YOGA, RACIONALIDADE E RELACIONALIDADE


O mundo em que vivemos se configura pela convivência.

(Humberto Maturana)


A vida humana é repleta de experiências. Lançar-se no mundo é uma aventura que proporciona infindáveis experiências. Enquanto estamos vivos, podemos experienciar o mundo de inúmeros modos. Experiência é conhecimento. Logo, para conhecer algo, necessário se faz a experiência desse algo.


Até por volta do século XVII, as pessoas, de modo geral, conheciam o mundo por meio de seus sentidos corporais, agindo no cotidiano. Era a experiência sensório-motora que proporcionava o “saber sobre a vida”. Não havia muitas dúvidas sobre isso, a não ser as “dúvidas filosóficas” e a fé religiosa, que muitas vezes negavam ao corpo a capacidade de gerar conhecimento.

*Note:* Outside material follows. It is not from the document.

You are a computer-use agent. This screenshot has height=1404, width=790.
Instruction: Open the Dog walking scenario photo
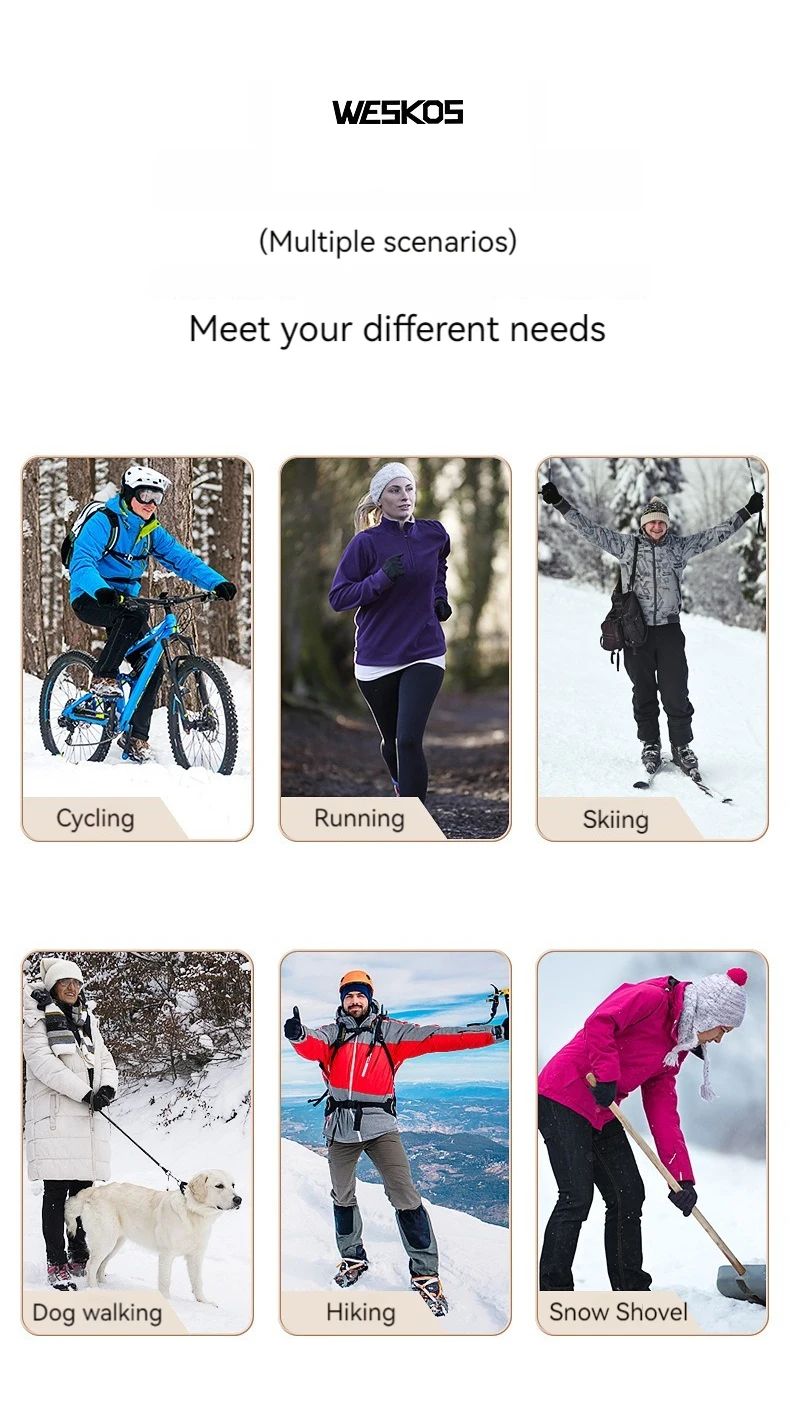coord(137,1142)
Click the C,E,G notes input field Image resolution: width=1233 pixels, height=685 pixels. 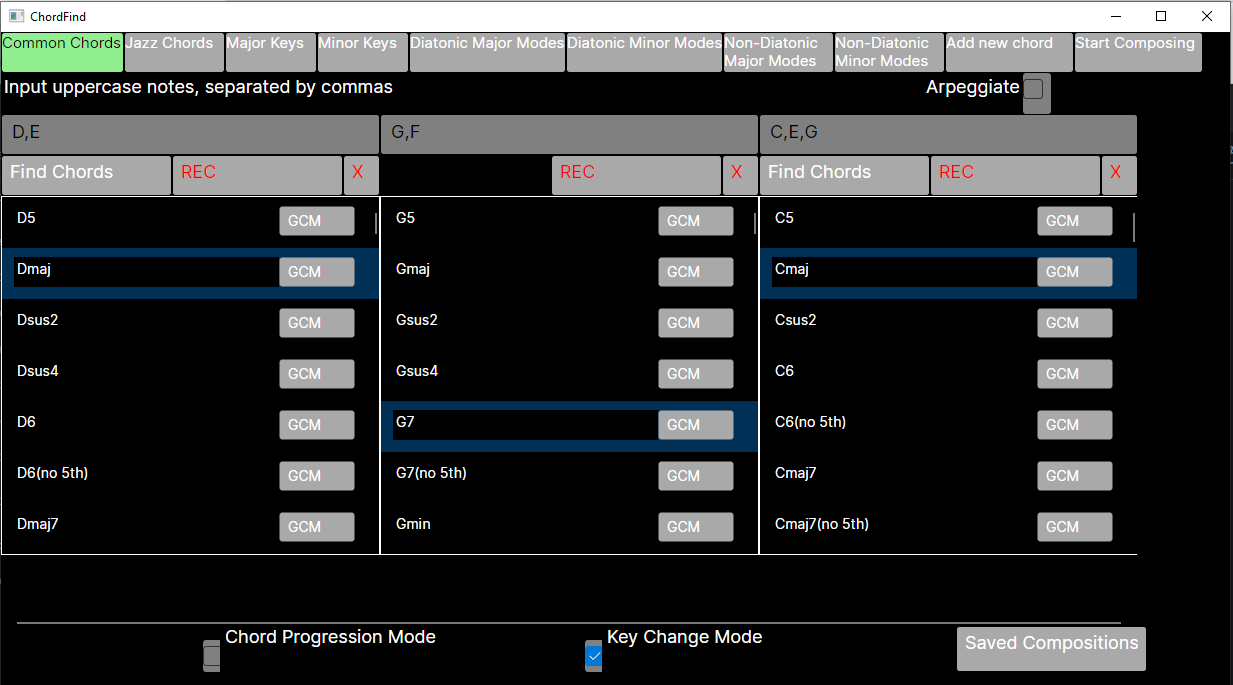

Diziam, os doutos da época, que tal experiência sensível, não era suficiente para, de fato, conhecer o mundo; eles afirmavam que não havia como “pôr à prova” o conhecimento adquirido pelos sentidos corporais, já que tal conhecimento derivava das impressões pessoais. Tratava-se, segundo os doutos, de um conhecimento superficial.


Este conhecimento sensório-motor, fruto da experiência pessoal do mundo, foi denominado de subjetivo, ou seja, que dizia respeito, unicamente, ao indivíduo. Ele, o indivíduo, por meio de seus próprios recursos sensoriais e mentais, experienciava o mundo, interpretava suas impressões e disso extraía um saber peculiar.


Esta subjetividade, todavia, não podia ser compartilhada, pois os outros indivíduos não teriam acesso ao modo como “ele conheceu”, dado que o “seu conhecimento” foi adquirido, exclusivamente, pelos “seus sentidos”, “suas experiências”, "suas interpretações" pessoais.


Para resolver esta questão, que incomodava muita gente, o “espírito crítico”, que comandava a revolução científica, passou a admitir como correto apenas o conhecimento que fosse posto à prova pelo exame meticuloso da razão.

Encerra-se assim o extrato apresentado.